KEYTRUDA® and Padcev® Boost Survival for MIBC Cisplatin-Eligible Pre/Post Surgery
Merck recently announced promising results from the Phase 3 KEYNOTE-B15 trial, which evaluated the effectiveness of KEYTRUDA® (pembrolizumab) plus Padcev® (enfortumab vedotin-ejfv) for patients with muscle-invasive bladder cancer (MIBC) who are eligible for cisplatin-based chemotherapy. This combination therapy showed significant improvements in event-free survival (EFS), overall survival (OS), and pathologic complete response (pCR) rates compared to traditional neoadjuvant chemotherapy followed by surgery.
KEYNOTE-B15 Trial Overview
The KEYNOTE-B15 trial, also referred to as EV-304, is an open-label, randomized study designed to assess the combination of KEYTRUDA and Padcev as a perioperative treatment. Conducted in collaboration with Pfizer and Astellas, the trial involved 808 enrolled patients diagnosed with MIBC. Participants were randomly assigned to receive either:
- Four cycles of neoadjuvant KEYTRUDA plus Padcev followed by surgery, then 13 cycles of Keytruda and five cycles of Padcev after surgery.

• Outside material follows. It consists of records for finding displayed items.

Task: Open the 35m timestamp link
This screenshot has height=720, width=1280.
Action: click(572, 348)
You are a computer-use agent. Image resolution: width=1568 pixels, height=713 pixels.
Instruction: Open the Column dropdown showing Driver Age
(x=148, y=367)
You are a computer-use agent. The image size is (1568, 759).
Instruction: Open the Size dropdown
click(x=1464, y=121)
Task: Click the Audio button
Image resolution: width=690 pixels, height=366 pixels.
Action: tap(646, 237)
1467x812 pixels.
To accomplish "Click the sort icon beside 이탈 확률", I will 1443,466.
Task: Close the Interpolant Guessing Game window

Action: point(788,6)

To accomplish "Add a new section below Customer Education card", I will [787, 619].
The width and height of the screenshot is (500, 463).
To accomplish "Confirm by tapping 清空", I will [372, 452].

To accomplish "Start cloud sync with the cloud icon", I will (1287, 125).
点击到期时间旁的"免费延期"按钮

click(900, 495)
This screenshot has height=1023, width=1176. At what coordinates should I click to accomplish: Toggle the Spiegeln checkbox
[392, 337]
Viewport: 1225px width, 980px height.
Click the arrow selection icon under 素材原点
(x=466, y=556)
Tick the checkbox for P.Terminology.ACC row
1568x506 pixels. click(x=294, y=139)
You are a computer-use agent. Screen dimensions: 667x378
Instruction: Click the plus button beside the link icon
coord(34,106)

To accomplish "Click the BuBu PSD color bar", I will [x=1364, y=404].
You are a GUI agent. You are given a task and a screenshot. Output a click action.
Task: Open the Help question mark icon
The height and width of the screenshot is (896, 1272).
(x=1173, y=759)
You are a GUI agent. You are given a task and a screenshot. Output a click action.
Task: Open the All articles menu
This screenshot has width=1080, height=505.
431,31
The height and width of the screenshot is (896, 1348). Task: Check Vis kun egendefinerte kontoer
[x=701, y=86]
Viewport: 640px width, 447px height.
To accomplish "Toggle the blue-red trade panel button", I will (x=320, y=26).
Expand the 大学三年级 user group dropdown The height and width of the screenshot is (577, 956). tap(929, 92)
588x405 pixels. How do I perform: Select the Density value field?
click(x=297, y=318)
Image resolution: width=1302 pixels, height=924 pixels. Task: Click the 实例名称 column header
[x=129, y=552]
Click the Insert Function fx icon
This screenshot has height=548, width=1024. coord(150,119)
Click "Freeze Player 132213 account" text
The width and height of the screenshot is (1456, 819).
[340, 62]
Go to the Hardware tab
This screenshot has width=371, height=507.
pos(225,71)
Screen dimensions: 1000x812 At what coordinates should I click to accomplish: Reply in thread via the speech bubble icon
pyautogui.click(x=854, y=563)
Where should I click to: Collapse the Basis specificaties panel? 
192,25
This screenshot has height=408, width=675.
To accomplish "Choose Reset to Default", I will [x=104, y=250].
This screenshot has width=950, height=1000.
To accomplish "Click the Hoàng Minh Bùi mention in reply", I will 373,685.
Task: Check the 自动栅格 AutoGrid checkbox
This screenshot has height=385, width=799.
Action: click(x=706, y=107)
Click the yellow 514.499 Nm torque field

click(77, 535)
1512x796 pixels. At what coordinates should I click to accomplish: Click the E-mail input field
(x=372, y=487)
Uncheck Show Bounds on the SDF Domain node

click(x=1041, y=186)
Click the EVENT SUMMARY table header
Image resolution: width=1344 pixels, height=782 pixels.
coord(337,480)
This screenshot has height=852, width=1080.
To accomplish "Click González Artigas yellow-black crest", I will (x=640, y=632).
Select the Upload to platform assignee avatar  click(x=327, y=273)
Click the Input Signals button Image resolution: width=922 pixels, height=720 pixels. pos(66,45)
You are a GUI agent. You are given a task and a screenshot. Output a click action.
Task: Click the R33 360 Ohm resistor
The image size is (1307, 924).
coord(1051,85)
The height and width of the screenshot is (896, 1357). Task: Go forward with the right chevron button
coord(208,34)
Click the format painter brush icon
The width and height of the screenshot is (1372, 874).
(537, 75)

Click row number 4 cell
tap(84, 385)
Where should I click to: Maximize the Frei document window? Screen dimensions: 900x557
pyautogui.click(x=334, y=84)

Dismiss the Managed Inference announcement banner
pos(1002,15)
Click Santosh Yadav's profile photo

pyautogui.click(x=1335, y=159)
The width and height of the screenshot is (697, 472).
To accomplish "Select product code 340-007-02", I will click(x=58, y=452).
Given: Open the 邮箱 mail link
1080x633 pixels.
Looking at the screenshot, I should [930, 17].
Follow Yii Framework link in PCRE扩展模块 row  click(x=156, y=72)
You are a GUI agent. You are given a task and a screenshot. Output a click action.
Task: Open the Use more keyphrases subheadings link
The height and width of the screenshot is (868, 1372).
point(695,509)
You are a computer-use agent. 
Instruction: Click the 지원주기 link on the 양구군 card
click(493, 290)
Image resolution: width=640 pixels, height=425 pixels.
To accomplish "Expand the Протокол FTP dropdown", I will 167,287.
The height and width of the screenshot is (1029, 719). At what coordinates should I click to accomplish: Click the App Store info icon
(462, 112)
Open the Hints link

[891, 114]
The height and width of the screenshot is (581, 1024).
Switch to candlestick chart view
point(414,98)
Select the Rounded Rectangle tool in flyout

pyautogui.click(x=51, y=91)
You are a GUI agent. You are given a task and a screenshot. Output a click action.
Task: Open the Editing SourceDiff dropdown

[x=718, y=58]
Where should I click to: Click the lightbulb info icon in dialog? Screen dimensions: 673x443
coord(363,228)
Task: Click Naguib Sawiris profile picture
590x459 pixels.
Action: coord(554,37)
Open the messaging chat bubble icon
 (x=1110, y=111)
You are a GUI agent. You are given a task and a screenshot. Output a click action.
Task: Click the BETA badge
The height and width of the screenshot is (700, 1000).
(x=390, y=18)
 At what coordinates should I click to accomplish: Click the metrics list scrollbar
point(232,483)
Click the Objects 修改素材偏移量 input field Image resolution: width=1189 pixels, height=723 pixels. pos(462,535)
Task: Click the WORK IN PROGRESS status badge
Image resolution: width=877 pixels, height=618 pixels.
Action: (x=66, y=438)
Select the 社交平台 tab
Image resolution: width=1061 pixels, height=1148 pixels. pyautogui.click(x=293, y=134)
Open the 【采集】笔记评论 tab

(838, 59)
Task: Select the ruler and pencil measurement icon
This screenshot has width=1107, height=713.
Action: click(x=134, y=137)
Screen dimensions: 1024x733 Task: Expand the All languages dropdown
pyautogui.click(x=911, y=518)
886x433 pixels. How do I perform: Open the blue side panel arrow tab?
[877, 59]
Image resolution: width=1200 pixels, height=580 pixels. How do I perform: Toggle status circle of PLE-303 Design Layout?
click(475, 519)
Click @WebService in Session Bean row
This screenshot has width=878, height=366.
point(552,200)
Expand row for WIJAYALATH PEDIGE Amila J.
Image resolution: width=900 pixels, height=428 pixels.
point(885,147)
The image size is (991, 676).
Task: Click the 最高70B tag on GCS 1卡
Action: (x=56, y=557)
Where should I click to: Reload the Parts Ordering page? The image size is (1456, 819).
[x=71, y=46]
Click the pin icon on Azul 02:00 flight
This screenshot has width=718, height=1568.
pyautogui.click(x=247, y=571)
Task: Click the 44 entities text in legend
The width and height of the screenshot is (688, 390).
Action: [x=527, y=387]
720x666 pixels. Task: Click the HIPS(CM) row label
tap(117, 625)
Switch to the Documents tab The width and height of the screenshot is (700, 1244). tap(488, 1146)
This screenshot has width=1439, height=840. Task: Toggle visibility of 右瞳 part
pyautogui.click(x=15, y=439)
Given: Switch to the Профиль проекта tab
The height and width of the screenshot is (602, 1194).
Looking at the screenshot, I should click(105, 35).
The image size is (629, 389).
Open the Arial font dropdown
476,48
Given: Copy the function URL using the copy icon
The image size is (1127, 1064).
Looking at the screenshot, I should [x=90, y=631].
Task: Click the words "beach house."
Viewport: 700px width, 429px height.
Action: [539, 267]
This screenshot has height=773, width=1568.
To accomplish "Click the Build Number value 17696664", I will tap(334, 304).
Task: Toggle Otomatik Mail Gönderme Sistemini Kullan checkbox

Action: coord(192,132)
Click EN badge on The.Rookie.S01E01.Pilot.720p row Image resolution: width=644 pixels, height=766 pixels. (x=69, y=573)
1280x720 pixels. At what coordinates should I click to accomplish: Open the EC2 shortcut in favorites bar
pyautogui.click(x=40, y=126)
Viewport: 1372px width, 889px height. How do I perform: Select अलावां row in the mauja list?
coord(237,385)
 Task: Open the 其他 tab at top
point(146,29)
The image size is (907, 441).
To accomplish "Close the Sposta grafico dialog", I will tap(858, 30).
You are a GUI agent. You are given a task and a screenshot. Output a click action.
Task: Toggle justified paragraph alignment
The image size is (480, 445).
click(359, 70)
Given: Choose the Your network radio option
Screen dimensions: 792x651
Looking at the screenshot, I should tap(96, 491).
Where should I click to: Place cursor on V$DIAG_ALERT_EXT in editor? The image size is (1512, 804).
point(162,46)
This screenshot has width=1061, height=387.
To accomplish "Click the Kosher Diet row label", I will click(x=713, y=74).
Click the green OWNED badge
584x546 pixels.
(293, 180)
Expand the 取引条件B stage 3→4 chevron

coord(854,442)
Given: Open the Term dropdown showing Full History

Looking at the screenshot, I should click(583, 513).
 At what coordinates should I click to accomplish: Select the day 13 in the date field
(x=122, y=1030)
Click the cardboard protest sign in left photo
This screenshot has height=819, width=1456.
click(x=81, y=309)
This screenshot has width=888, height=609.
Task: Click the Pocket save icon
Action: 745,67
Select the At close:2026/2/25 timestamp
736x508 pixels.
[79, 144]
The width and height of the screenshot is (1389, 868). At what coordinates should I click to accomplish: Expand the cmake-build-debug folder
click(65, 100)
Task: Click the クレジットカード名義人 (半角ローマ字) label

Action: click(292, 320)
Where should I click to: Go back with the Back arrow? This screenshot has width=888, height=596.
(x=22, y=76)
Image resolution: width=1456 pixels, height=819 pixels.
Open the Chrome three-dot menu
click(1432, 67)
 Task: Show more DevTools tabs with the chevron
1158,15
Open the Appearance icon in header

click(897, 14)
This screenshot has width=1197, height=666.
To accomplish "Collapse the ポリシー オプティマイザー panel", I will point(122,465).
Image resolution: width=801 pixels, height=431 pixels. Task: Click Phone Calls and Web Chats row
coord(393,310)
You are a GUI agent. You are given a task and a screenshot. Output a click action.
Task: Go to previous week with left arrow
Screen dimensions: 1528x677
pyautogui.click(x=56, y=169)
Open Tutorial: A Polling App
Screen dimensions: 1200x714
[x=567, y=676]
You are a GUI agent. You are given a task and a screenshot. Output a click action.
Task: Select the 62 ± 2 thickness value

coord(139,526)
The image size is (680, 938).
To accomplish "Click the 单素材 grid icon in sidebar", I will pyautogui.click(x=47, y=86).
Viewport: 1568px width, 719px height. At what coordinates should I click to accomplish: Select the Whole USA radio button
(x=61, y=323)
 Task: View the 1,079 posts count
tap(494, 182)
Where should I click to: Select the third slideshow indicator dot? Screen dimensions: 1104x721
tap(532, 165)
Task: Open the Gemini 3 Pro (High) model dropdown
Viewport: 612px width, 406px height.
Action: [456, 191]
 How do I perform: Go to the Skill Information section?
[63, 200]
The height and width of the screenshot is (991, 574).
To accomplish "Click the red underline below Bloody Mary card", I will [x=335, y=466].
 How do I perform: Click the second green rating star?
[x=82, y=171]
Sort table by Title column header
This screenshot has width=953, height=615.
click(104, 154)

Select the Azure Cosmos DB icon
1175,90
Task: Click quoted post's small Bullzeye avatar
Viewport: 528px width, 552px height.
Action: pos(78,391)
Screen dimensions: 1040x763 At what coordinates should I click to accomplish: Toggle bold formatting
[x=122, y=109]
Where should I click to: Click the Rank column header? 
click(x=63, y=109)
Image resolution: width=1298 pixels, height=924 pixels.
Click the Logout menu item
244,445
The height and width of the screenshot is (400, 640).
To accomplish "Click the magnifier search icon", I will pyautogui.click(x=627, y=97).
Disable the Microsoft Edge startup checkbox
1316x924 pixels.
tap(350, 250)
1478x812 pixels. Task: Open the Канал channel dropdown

- Four cycles of standard neoadjuvant chemotherapy (gemcitabine plus cisplatin) followed by surgery.
Results and Implications
The results demonstrated that the combination of KEYTRUDA and Padcev offered substantial benefits in patient outcomes. Dr. Matthew Galsky, a principal investigator, highlighted the importance of addressing recurrence risks in patients despite recent advancements in treatment options. He expressed optimism that the combination therapy could significantly enhance survival rates for MIBC patients.
Dr. Marjorie Green emphasized the need to make treatment decisions earlier in the disease process, suggesting that this could change the trajectory of cancer treatment for MIBC. The study’s findings reinforce the potential effectiveness of incorporating KEYTRUDA into earlier cancer care stages.
Safety Profile of the Combination Therapy
The safety profile observed in this trial was consistent with those previously established for both KEYTRUDA and Padcev, with no new safety concerns reported. The companies plan to engage with regulatory authorities globally regarding potential filings and will present the comprehensive data at future medical meetings.
Current Approvals and Ongoing Research
Currently, KEYTRUDA plus Padcev holds approval for treating adults with locally advanced or metastatic urothelial cancer in various regions, including the U.S. and the European Union. Additionally, it is cleared for patients with MIBC who cannot undergo cisplatin-based chemotherapy.
Merck continues to explore multiple ongoing clinical trials that evaluate KEYTRUDA across various stages of bladder cancer. Two key Phase 3 studies, KEYNOTE-866 and KEYNOTE-992, are focused on MIBC.
Conclusion
As research evolves, Merck remains committed to enhancing cancer treatment through innovative therapies like KEYTRUDA and Padcev. The promising results from the KEYNOTE-B15 trial could potentially reshape treatment landscapes for patients with muscle-invasive bladder cancer, effectively boosting survival rates and providing new hope for those facing this aggressive disease.